How do you rate something on a seven point scale? What is your frame of reference? How can you ensure that you are consistent in your ratings across the different headings? How can you be sure that your understanding of the points on the scale is consistent with that of other people? When I taught in the US, I had to grade every student on a 12 point scale. One year a student told me that if I graded him A– in my class he would get admission to his favoured university. I had provisionally graded him B+. But I had no confidence that I had any understanding of the difference between those two grades. I gave him the A–.
Physical scientists use scales that are very carefully defined and calibrated: there is very precise agreement on what one metre is, for example. And length is such that if you double the value you get double the length. But social scientists don't use scales like this. On a ten point scale, I'd say my happiness today is a five. But what does that mean? If tomorrow my happiness is ten, does that mean I'm twice as happy?
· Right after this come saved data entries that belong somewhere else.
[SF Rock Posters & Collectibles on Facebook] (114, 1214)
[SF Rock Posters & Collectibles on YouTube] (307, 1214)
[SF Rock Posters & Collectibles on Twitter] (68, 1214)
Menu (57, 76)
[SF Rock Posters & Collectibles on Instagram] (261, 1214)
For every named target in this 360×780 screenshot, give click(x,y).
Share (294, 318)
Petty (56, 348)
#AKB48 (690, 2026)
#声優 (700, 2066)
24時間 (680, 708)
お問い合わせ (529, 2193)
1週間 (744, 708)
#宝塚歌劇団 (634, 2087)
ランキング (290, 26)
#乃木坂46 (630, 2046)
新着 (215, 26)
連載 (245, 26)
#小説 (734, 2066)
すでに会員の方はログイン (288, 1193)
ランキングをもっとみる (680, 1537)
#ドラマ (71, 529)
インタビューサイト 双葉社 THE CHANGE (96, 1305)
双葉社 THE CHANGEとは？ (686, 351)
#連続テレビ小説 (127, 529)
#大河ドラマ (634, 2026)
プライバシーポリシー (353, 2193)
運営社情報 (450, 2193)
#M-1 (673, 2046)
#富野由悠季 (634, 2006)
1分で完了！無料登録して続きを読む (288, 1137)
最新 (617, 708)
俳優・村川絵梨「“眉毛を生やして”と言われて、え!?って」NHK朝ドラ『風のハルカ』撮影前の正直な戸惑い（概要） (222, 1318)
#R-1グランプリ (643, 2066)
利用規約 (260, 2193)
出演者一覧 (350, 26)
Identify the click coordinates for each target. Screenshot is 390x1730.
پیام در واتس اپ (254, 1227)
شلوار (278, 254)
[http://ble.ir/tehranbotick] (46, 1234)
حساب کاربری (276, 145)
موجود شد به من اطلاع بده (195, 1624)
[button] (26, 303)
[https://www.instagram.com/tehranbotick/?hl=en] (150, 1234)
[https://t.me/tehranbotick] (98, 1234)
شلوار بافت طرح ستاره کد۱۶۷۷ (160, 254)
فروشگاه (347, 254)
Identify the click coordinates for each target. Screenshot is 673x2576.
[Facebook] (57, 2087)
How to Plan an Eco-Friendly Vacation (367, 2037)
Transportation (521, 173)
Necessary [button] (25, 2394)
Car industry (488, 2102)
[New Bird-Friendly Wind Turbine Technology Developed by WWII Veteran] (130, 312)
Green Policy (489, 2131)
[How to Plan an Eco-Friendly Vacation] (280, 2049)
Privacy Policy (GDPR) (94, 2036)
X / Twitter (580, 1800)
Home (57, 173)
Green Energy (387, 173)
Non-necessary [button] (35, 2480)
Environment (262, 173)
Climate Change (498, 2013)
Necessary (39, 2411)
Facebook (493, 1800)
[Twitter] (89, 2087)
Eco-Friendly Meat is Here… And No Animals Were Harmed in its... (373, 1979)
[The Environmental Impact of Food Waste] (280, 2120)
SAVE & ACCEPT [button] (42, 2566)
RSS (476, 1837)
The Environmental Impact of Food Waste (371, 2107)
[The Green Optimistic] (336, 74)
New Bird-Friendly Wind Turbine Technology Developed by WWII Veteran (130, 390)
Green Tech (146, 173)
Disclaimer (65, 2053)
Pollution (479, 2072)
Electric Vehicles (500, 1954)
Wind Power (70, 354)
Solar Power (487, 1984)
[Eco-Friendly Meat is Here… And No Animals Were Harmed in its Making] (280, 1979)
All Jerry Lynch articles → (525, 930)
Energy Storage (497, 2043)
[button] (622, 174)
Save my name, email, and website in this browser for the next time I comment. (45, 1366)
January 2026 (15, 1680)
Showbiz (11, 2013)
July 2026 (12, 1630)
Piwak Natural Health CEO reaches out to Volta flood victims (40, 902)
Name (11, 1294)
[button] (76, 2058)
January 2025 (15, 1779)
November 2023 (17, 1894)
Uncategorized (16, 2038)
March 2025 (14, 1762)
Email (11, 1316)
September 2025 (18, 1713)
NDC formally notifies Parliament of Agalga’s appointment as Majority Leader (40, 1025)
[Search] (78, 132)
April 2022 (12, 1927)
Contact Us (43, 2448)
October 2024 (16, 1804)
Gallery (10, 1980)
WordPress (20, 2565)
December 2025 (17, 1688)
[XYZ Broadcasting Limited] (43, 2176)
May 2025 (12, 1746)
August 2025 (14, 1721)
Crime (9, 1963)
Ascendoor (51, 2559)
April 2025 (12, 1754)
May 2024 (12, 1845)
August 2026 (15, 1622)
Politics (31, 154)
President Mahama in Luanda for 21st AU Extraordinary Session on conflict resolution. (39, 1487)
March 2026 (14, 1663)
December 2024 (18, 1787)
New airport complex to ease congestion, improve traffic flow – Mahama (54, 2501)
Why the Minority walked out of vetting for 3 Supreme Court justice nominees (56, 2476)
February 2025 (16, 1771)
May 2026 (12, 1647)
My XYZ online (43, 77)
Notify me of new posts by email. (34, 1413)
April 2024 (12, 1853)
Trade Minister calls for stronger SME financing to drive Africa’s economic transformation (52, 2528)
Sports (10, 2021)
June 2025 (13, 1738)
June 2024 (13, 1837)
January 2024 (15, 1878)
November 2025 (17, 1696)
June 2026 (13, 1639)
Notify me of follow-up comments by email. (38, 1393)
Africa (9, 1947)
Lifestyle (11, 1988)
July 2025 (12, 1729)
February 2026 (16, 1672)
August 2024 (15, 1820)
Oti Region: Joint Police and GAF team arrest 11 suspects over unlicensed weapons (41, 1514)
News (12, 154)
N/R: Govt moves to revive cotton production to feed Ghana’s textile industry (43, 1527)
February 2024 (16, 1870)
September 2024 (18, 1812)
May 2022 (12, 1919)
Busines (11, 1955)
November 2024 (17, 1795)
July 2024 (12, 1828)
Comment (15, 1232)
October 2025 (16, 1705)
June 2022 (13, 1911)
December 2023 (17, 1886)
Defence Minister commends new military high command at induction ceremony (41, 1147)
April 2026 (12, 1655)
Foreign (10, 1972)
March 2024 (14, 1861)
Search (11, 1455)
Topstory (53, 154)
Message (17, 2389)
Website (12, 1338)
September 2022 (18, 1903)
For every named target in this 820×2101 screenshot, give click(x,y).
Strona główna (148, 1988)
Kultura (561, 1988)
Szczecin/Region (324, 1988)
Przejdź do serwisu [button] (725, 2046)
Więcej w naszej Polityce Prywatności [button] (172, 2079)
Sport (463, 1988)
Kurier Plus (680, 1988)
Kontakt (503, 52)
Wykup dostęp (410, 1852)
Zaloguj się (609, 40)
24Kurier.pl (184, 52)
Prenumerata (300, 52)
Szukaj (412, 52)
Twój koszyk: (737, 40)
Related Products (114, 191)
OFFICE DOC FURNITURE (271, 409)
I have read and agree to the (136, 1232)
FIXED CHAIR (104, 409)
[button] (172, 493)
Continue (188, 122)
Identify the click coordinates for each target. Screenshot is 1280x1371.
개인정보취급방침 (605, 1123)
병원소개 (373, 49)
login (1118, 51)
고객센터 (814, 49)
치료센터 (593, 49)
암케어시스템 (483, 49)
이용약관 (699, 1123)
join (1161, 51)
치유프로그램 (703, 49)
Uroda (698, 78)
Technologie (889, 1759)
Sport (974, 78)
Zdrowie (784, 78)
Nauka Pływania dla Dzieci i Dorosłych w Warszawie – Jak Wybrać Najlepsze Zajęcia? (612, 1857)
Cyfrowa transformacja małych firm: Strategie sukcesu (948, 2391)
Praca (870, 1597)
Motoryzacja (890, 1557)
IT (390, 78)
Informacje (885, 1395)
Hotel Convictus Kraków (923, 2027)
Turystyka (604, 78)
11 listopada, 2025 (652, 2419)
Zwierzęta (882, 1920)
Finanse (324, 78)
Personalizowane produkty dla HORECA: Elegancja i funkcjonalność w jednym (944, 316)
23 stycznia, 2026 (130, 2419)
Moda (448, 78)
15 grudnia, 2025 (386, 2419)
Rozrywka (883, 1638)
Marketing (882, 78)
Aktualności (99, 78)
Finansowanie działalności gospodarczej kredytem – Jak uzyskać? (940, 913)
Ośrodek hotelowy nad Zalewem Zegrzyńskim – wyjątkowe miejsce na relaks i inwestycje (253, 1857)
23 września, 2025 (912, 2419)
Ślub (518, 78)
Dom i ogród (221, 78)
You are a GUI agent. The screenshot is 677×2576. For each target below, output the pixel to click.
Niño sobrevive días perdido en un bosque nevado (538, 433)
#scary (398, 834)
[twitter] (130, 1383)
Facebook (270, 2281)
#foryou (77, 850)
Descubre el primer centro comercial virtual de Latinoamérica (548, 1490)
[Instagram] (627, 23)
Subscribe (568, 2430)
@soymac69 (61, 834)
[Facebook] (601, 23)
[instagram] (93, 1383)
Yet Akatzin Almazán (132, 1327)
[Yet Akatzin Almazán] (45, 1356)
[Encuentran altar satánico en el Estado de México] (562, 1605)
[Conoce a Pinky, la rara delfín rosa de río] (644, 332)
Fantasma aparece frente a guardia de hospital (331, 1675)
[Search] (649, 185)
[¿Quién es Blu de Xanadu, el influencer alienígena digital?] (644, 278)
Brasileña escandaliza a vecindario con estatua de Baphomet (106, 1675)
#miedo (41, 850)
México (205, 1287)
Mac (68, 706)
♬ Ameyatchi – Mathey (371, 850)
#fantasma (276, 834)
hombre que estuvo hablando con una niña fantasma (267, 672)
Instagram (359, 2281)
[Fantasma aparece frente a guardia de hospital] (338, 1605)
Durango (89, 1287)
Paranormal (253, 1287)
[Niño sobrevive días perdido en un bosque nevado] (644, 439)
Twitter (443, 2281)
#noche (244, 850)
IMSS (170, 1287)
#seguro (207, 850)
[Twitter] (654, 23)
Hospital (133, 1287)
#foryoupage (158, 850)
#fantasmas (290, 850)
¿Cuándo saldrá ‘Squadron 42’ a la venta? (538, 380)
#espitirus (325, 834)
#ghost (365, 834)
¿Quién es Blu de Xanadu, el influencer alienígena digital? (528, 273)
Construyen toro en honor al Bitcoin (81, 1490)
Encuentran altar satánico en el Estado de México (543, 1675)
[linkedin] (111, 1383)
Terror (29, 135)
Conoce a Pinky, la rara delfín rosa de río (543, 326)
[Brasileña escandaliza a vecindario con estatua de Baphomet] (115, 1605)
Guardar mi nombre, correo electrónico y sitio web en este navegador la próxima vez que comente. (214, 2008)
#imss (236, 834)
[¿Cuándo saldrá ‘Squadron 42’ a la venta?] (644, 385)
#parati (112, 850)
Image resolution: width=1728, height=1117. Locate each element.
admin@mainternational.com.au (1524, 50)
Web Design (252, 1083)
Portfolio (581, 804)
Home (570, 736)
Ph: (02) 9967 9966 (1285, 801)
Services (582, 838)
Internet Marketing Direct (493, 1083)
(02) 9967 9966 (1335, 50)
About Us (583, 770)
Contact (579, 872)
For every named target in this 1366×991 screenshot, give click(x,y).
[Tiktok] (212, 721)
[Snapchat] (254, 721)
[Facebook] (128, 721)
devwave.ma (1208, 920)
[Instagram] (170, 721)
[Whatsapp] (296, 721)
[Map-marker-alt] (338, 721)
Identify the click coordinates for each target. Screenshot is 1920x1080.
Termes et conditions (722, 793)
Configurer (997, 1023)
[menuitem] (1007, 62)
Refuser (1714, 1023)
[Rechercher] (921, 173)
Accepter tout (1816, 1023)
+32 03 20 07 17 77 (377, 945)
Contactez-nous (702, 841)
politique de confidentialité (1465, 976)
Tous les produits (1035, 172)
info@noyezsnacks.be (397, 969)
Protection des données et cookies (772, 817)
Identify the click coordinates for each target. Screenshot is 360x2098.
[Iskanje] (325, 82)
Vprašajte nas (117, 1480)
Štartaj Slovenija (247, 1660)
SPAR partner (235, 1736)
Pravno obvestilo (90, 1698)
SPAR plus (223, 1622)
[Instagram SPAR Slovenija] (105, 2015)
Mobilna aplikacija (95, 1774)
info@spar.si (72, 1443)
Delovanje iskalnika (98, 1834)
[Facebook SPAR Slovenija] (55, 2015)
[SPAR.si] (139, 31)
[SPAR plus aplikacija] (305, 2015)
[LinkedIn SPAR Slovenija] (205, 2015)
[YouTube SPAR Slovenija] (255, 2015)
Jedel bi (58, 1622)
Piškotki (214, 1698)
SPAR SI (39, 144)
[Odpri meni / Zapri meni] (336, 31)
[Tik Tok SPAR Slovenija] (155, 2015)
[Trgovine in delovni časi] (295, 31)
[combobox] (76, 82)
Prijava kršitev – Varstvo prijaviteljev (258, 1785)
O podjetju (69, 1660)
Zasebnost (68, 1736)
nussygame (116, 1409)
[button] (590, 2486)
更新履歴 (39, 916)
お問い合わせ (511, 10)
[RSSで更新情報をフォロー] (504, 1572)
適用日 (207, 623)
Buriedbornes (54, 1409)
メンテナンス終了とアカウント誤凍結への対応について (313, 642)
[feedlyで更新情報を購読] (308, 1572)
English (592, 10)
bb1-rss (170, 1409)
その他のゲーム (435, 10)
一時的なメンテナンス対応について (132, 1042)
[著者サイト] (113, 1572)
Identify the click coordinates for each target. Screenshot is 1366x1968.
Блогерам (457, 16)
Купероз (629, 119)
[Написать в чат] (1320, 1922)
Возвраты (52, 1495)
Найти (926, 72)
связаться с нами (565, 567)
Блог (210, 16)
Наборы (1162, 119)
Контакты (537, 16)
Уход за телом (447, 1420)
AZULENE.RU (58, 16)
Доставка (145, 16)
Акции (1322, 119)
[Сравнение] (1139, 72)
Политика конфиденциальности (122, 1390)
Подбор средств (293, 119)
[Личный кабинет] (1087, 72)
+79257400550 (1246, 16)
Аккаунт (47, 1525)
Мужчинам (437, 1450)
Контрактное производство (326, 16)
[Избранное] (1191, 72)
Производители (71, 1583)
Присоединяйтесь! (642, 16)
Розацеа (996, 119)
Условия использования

If you are feeling five-happy today are you just as happy as I am? If I'm feeling five-happy this time next week will I be just as happy as I am today?
(Happiness may not be easy to measure but beauty is. Helen of Troy was said to have beauty sufficient to launch a thousand ships. If I flatter myself, my own beauty might be sufficient to launch a single, albeit very small, ship, so my beauty is one millihelen.)
How do you combine 21 scores? If I think my university library is worth six out of seven and the university canteen is worth five, does that mean that the two together are worth 11? Scores such as these are called ordinal: which essentially means that you can put them in an order. If I think my library is worth six points but your library is worth five, we are entitled to conclude that I think my library is better than yours. (Though what basis I have for that judgement and whether anyone would agree is entirely moot.) The problem with ordinal data is that you cannot meaningfully add it up. If you booked three nights at a four star hotel but arrived to find they'd overbooked, would you be happy to be given six nights in a two star hotel? After all, 3x4=6x2. Obviously this is nonsense, yet the Student Experience Survey adds up the scores under the various headings. In fact it weights the scores, doubling some scores for headings that are considered more important. Such judgements are, however, necessarily arbitrary.
How do you compare totals? The final results of the Student Experience Survey are quoted to two decimal places. This is presumably done so that universities can be separated and ranked. If you look at the data you'll see that there would be a lot of ties if the scores were only quoted to one decimal place. Yet this is an extraordinary level of precision for data that is so subjective. If I can't be sure that even one of my 21 scores has the same meaning as one of yours, how can we combine those scores and report a result to two decimal places? In fact, there was remarkably little difference in the final scores. The top 50 universities were separated by less than 10 points: a one point improvement would see the University of Plymouth jump 10 places up the table to replace the University of Edinburgh at 29th.
So does the survey tell us anything? The Times Higher Education defends the survey in a number of ways, not least by pointing to the relative consistency of table position from year to year. It must mean something that Loughborough has come out top five years in a row. But what can we conclude from the fact that the University of York came 32 with a score of 77.63 whereas York St John University came 54th with a score of 75.12? Or that the former jumped 15 places up the table this year compared with last while the latter jumped 18? (Maybe York itself has become a more conducive place to study?)
Ironically, this week's issue of the Times Higher Education reports the publication of a paper critical of the grade-point average system used by many universities. Dr Soh Kay Cheng's critique of the system of grading students is not a million miles away from my own of the ranking of universities themselves.